▶ [Supplied entries]
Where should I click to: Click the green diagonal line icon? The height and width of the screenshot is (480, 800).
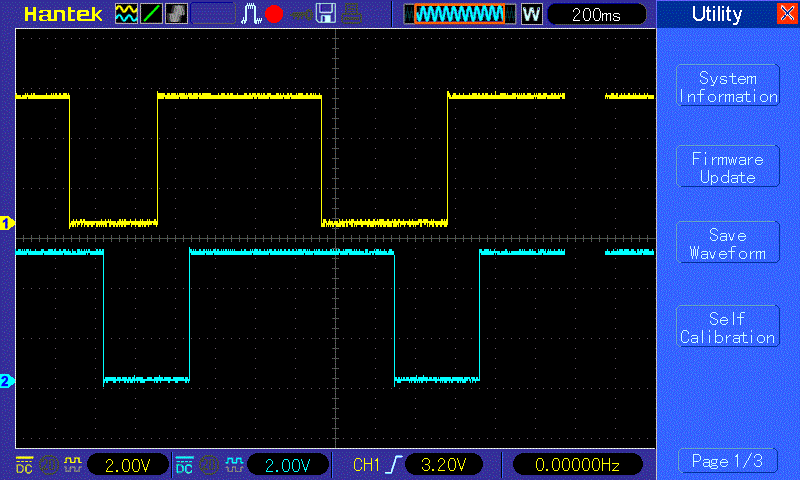point(151,14)
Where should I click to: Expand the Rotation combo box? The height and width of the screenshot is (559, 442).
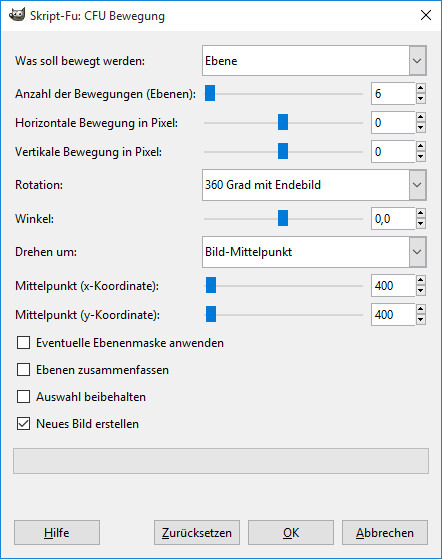(314, 185)
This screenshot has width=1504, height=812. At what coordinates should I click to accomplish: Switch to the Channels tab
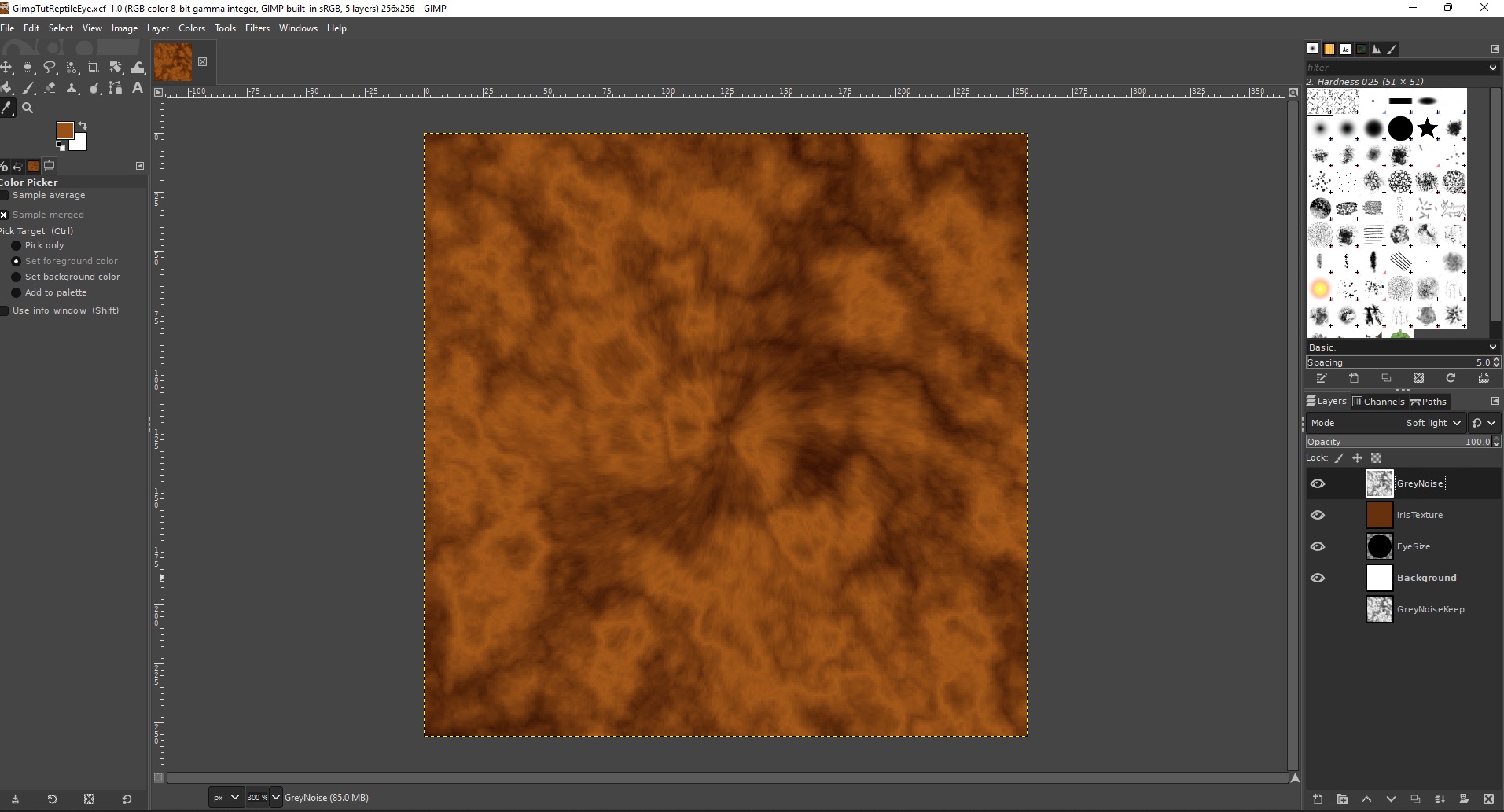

▶ [Task details] Print out every record above exactly as given. Do not include the pictures.

▶ [Written answer]
Where should I click to: Click the green diagonal line icon? The height and width of the screenshot is (480, 800).
point(151,14)
Where should I click to: Expand the Rotation combo box? The height and width of the screenshot is (559, 442).
(314, 185)
This screenshot has width=1504, height=812. At what coordinates should I click to accomplish: Switch to the Channels tab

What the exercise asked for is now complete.